- Born: Corinne Mildred Howard 1914 Baskerville, Virginia
- Died: April 21, 1993 (aged 78–79) Washington, D.C.
- Known for: Artist, Educator

= Corinne Mitchell =

American artist

Corinne Mitchell (1914 - 21 April 1993) was an American painter and educator. She was the first African American to have a solo exhibit at the National Museum of Women in the Arts.

==Biography==
Mitchell née Howard was born on March 10, 1914, in Baskerville, Virginia, the eleventh of eighteen children. She had shown artistic talent at an very young age. In the middle of doing chores, Mitchell would sketch whatever she could. With her parents noticing her talents, they encouraged her to pursue her talents. So when Mitchell turned 18, she left home to receive formal training.

She attended St Paul's College earning an associate degree in 1935, Virginia State College earning a B.A in 1951, and George Washington University earning an MA in 1965.

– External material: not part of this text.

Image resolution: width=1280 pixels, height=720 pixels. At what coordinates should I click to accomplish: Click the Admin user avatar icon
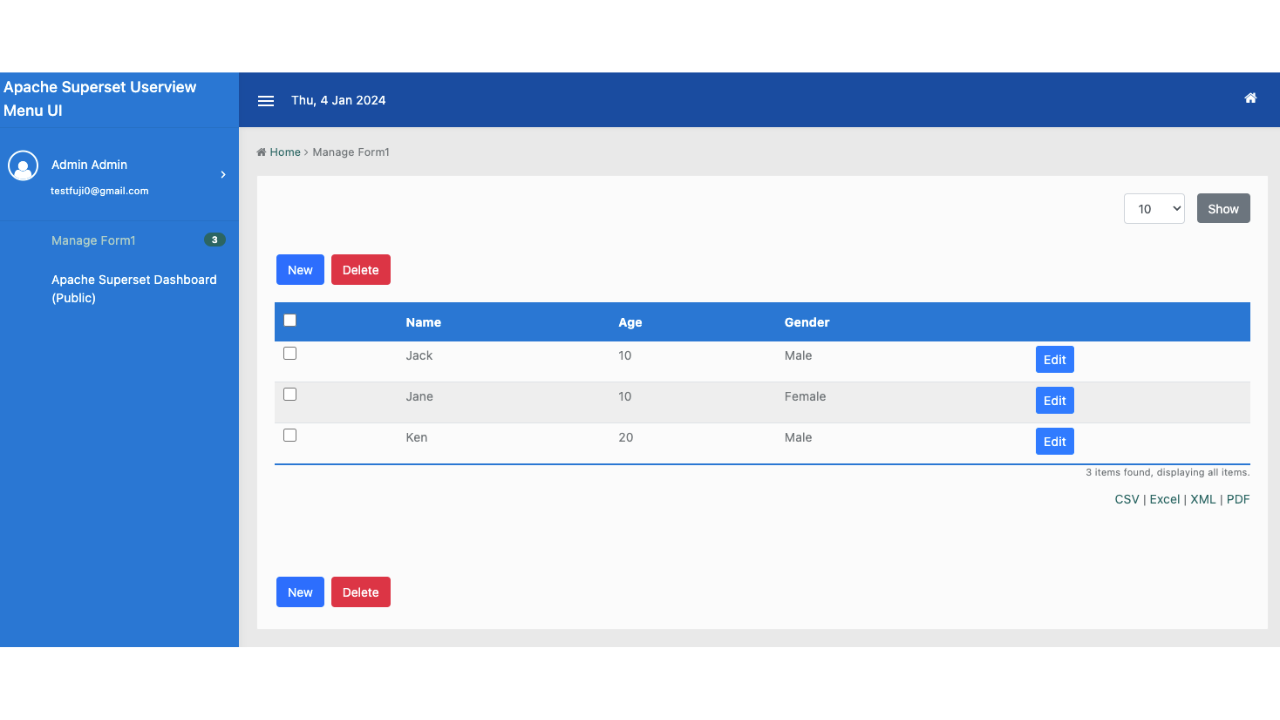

In 1938 she married William E. Mitchell. The couple located in Washington, D.C. in 1956. Mitchell went on to teach at Montgomery County Schools until 1982. She began to have trouble with the Administration of the schools due to harassment and discrimination. Through her civil rights activities Mitchell was acquainted with fellow Washington-area artists Loïs Mailou Jones, Delilah Pierce, and Alma Thomas.

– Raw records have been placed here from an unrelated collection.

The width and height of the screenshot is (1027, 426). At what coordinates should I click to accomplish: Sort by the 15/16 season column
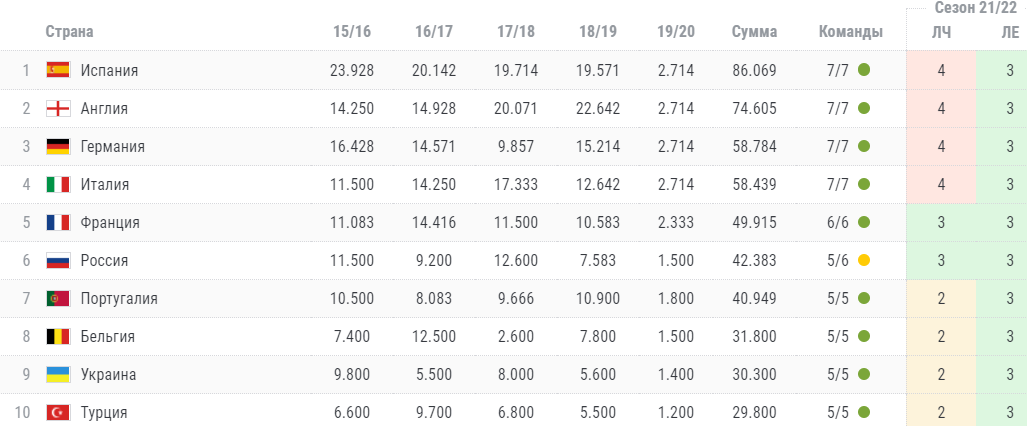(x=352, y=32)
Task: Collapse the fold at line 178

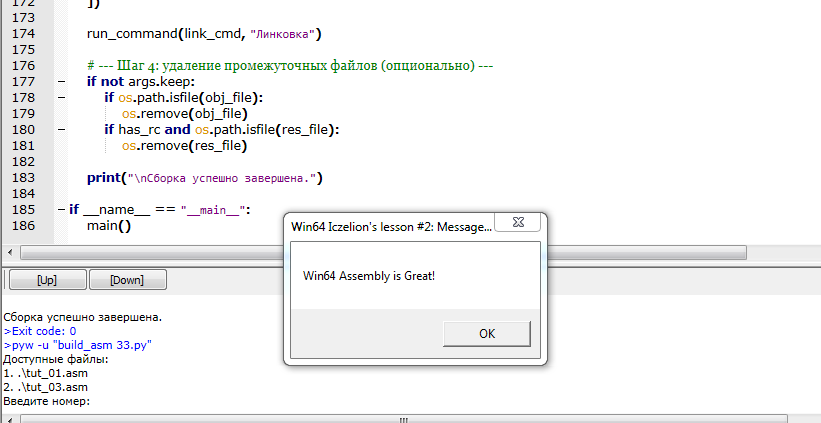Action: click(62, 98)
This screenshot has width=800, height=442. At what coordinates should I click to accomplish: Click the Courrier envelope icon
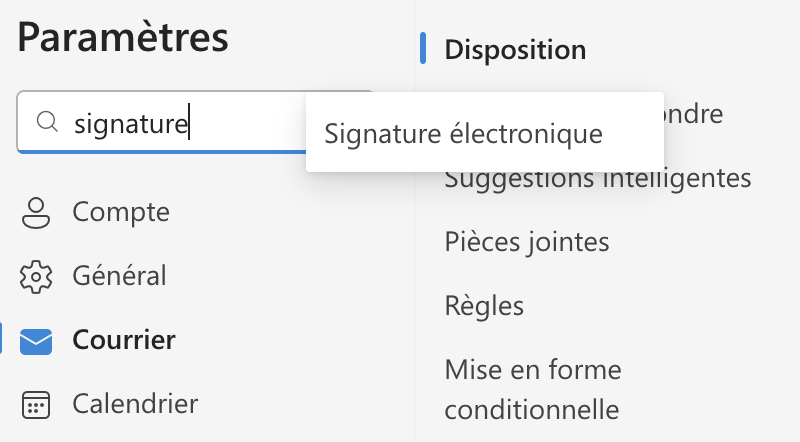coord(36,341)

In 1992 the National Museum of Women in the Arts held a solo exhibition Glimpse of Joy, which was NMWA's first solo exhibition of an African American woman's art. In 1993 the Charles Sumner School held a retrospective show of 29 of her paintings. Her work is in The Johnson Collection, Spartanburg, South Carolina.

Mitchell died April 21, 1993, in Washington, D.C.